The let bindings assign sub-queries to variables — which would require CTEs in SQL, but is simply a variable binding in Prela/Rust. Where SQL needs a UDF, Prela passes an ordinary closure, e.g., the predicate in .filt(|(c, r)| c < r) and the accumulator |a, _| a + 1 passed to fold.

The next new Prela construct excercised by this query is group-by aggregation. Let's focus on the expression Lineitem::supplier.group_by(order).count_distinct().gt(1). You can probably guess it corresponds to the SQL query:

  SELECT order, supplier
    FROM lineitem
GROUP BY order
  HAVING COUNT DISTINCT(supplier) > 1

In SQL, GROUP BY, HAVING, and COUNT must all come together, and missing a clause triggers a parse error. But in our Prela query, .group_by(), count_distinct(), and .gt() are just regular Rust functions, so how do we make sure all of them are called together? We don't.

To understand how things work, we shall first introduce one more combinator, the inverse .inv(): it just flips the columns of R, so if R: X -> Y, then R': Y -> X, like how you invert a function.

Now, back to the query: s.group_by(r) is short hand for "compose with inverse": Lineitem::supplier.group_by(order) means order.inv().select(Lineitem::supplier). Here, the order relation has type Li -> Order, so its inverse has type Order -> Li and maps each order to the lineitem. Then, Lineitem::supplier has type Li -> Supplier, so the composition has type Order -> Supplier, mapping each order to its supplier. Next, each aggregation operator, .fold(), .buf_fold(), .count_distinct(), groups its receiver by the first column, and computes the aggregate over the second column using the supplied function. In our case, we group the suppliers by order, then count the number of distinct suppliers per group. Finally, .gt(1) works as before and filters the relation to keep the orders that are supplied by more than 1 distinct suppliers, which corresponds to the HAVING clause in SQL but requires no special treatment in Prela. Grouping may appear limiting as it "can only group by one attribute", but that is not true - grouping by multiple attributes can be achieved by grouping by a product! I'll leave that as an excercise for the reader.

Implementation

If implemented naively, Prela would be pretty slow. Indeed, the first prototype was around 100x slower than DuckDB! The naive implementation literally had each combinator take in and produce relations, which leads to a lot of materialized intermediates that are only filtered down later on.
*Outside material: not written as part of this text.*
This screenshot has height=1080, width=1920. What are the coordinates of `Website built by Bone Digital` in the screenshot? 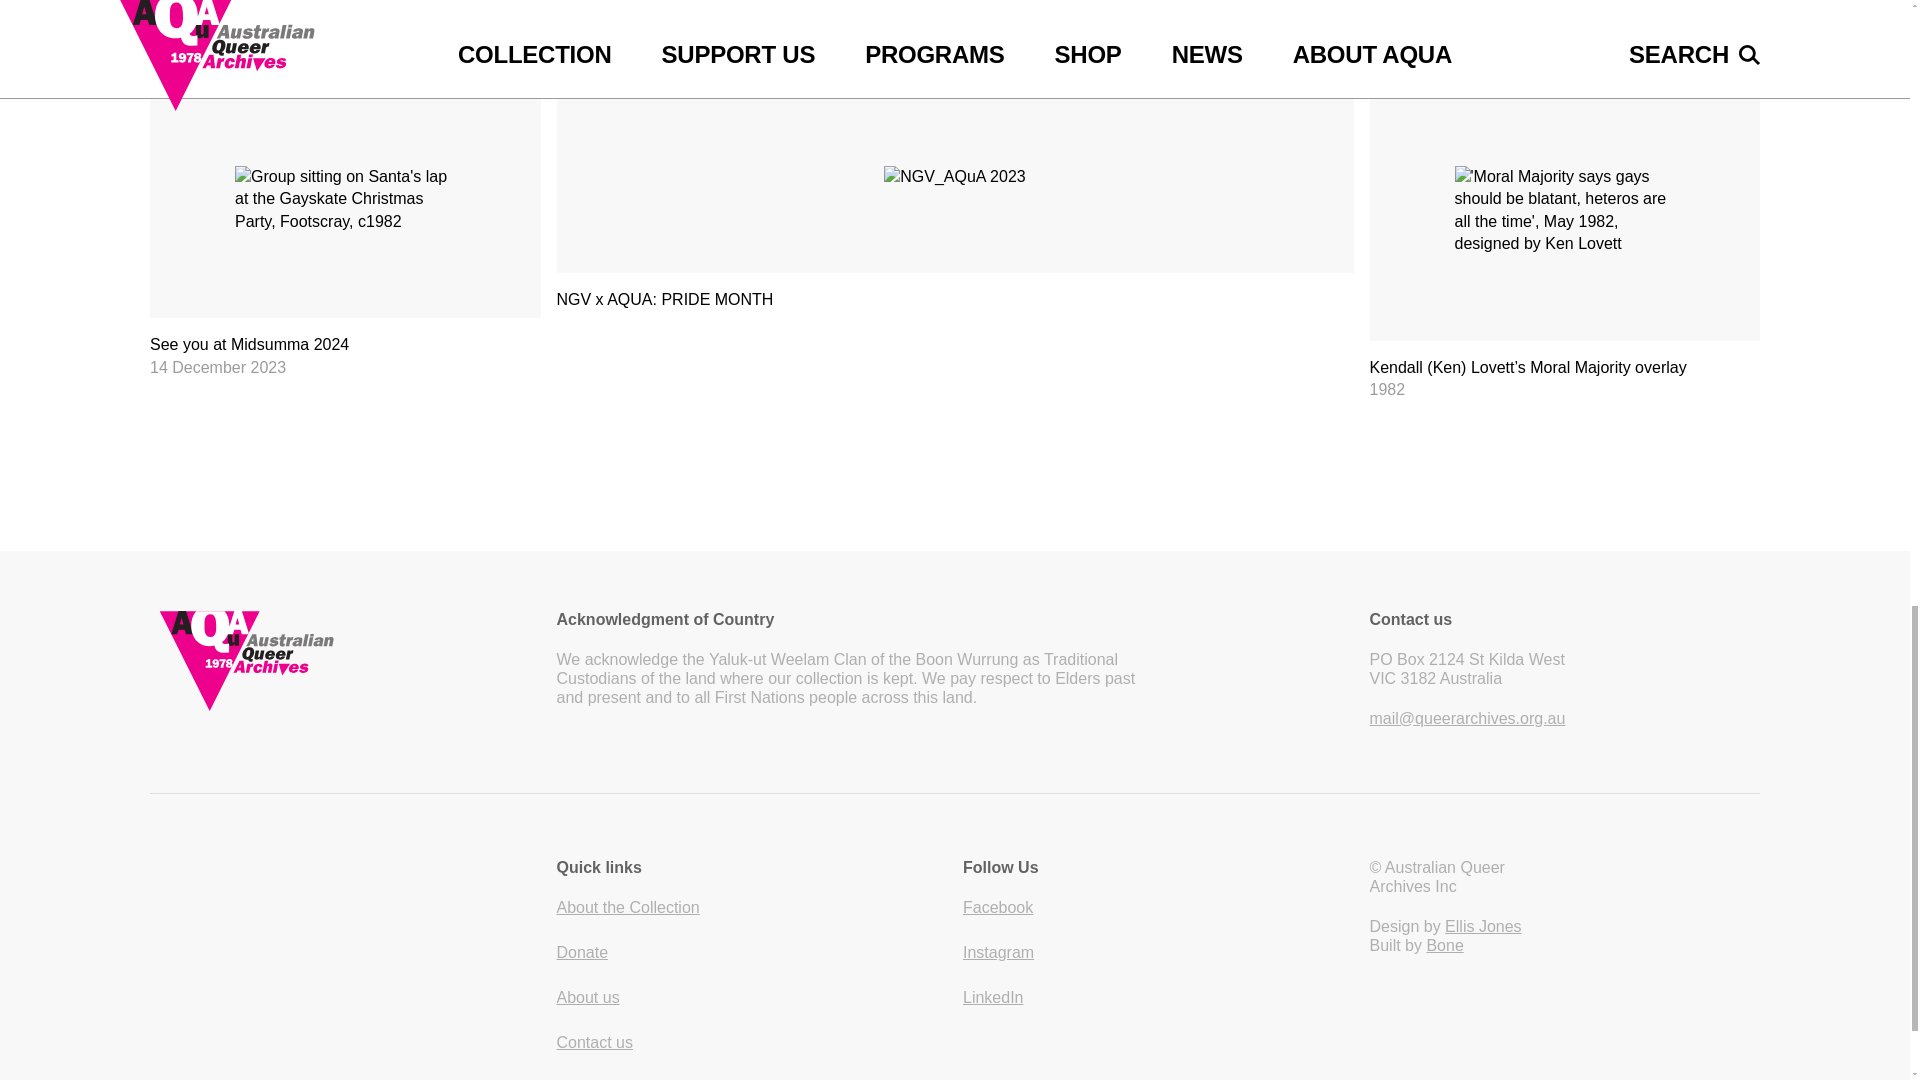 It's located at (1444, 945).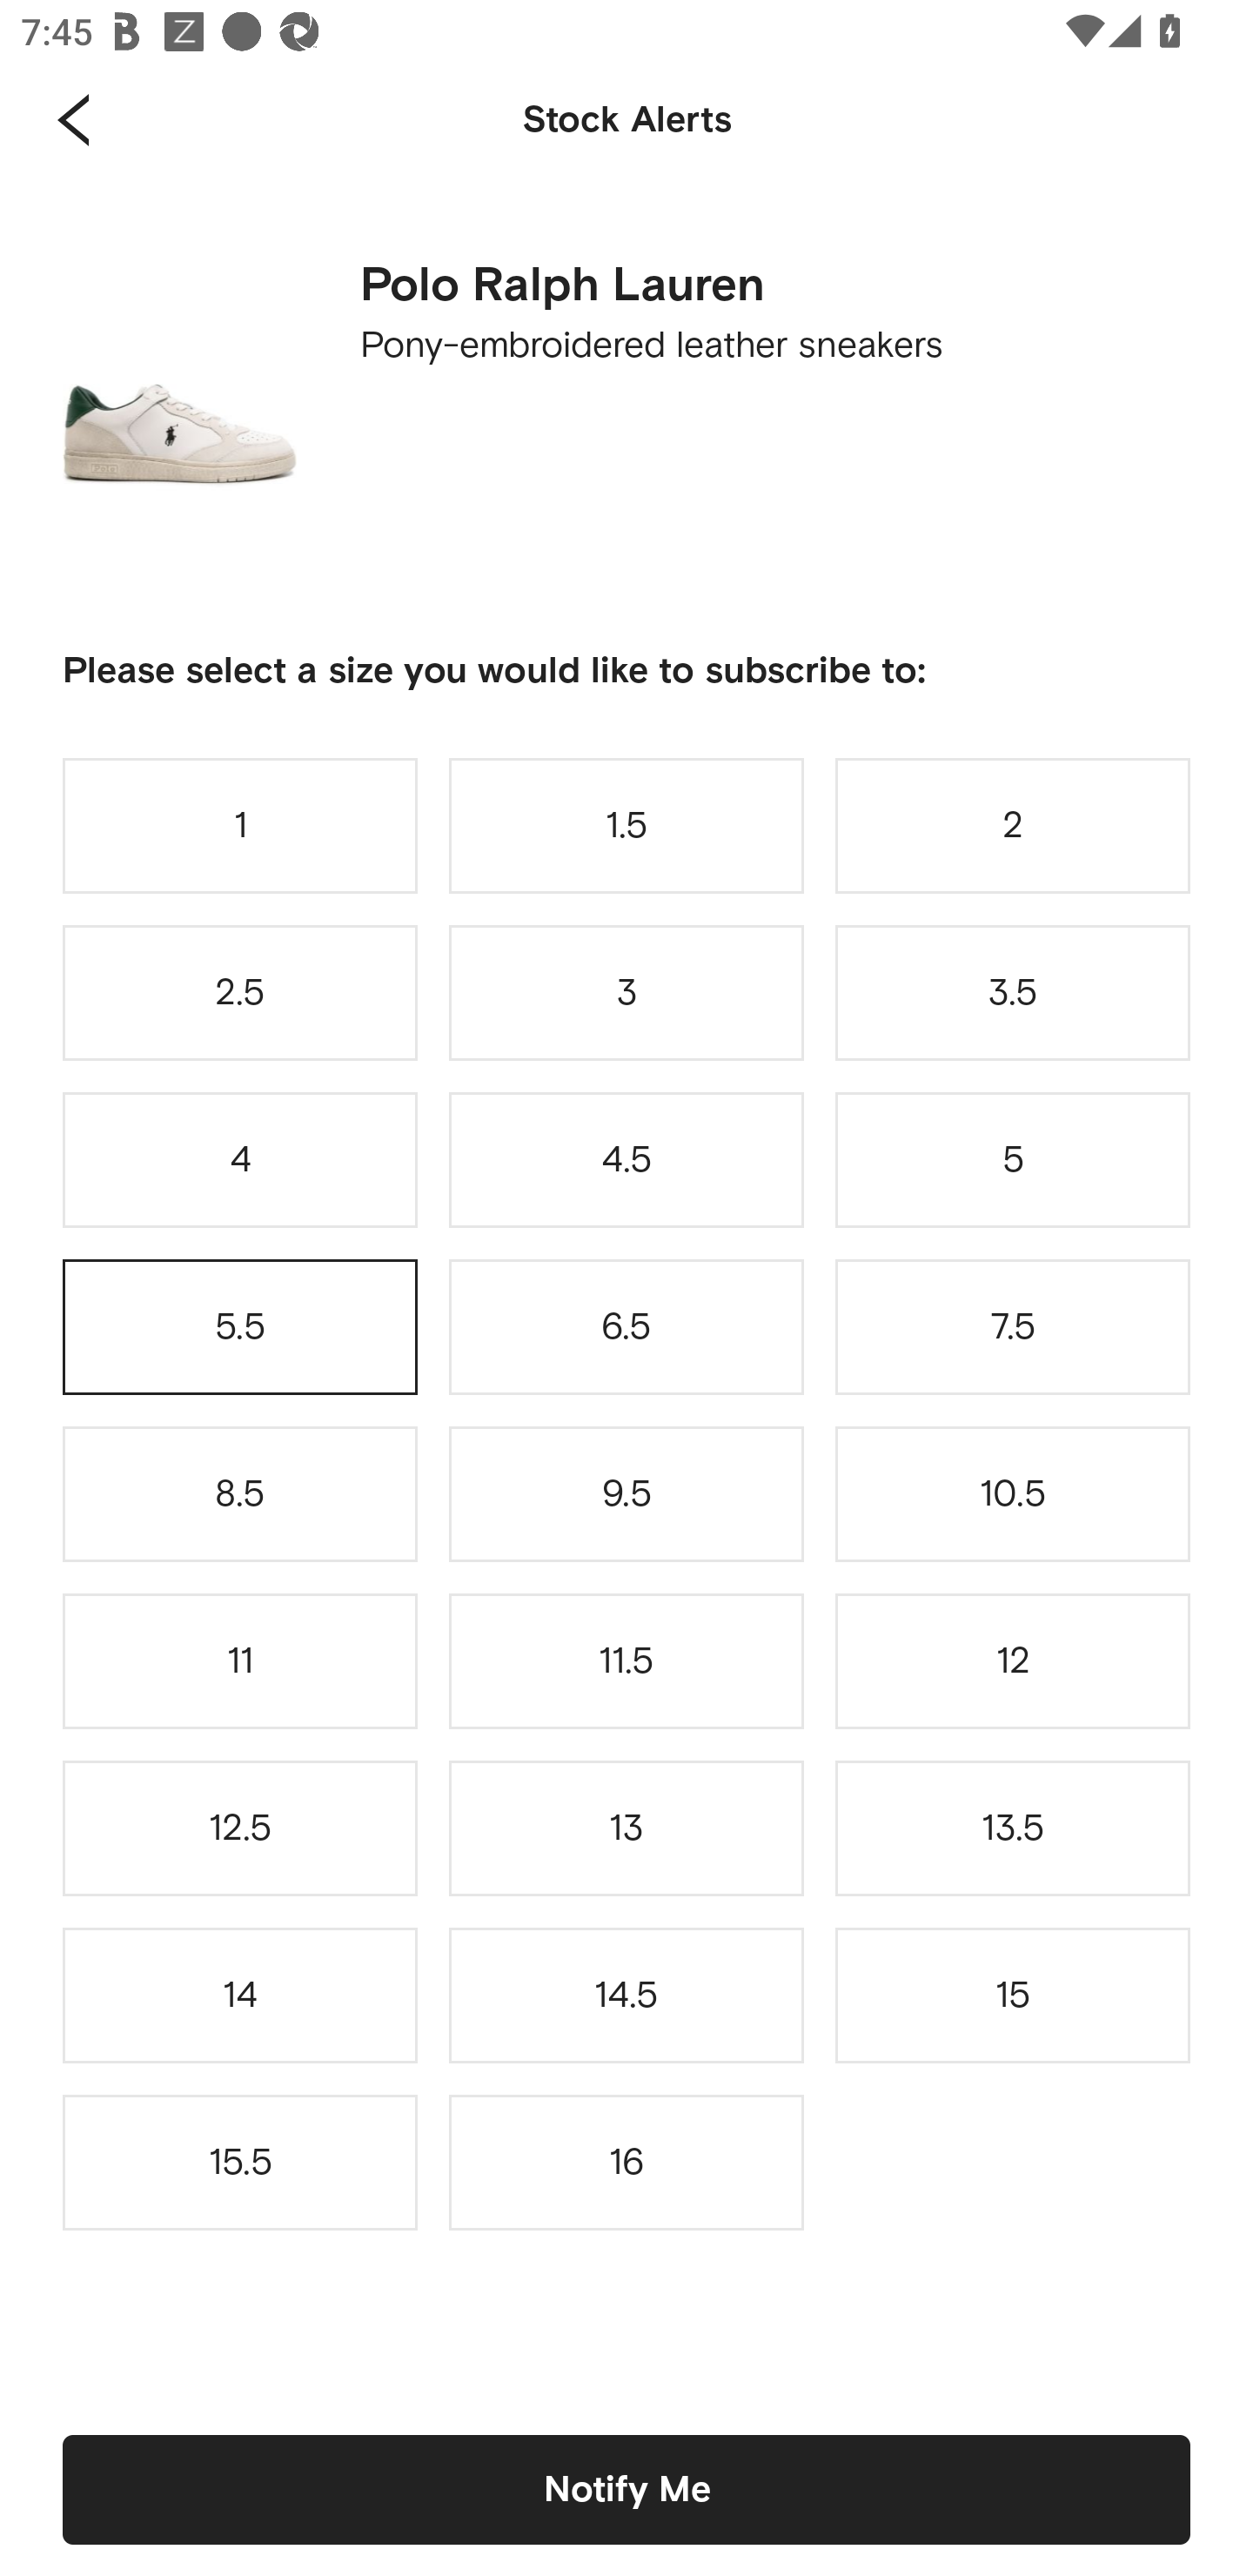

There are two standard solutions in DB to this problem: implement the iterator model and vectorize it to make it fast, or compile the query into low-level code running tight loops. Both approach involve significant effort. To be honest, I almost gave up at that point, because building a vectorized or compiled DB is much too large of a scope. Until I remembered some dark magic I picked up from my functional programming days - continuation-passing style (CPS). Actually, I never really understood CPS until working on Prela, and when it clicked, I literally cried because the idea was so beautiful! I've written more about it here. Long story short, CPS allows each combinator to be implemented in a few lines in a modular way, yet compiling to code that recovers efficient columnar execution.

Performance

Some consider the query optimizer to be the heart of a database, transforming high-level queries into fast, executable code. I've also spent my graduate school years working on query optimizers, so it's probably quite surprising that Prela doesn't have one. In other words, a Prela query is also a query plan. Each query will be executed exactly as it is written, giving the programmer complete control over every aspect of query performance. Physical data structures can be selected with type annotations, and materialization points specified by calls to .collect(). I will write more about that later, but for now, treat yourself to the queries here: see rust/src/queries/ for all 113 JOB queries, and rust/src/tpch/common.rs for TPC-H.

The plots below compare Prela against DuckDB 1.5.3 (1 thread) as baseline, over TPC-H and the Join Order Benchmark. On JOB, Prela runs the 113 queries in 5.2s vs DuckDB's 15.3s (3.0× faster, winning 99 of 113). On TPC-H SF=1, idiomatic Prela is within ~1.3× of DuckDB's vectorized engine (1.14s vs 0.86s), and an optimized variant beats it by ~2× (0.44s).

TPC-H SF=1 JOB

Sadly where is reserved in Rust.↩︎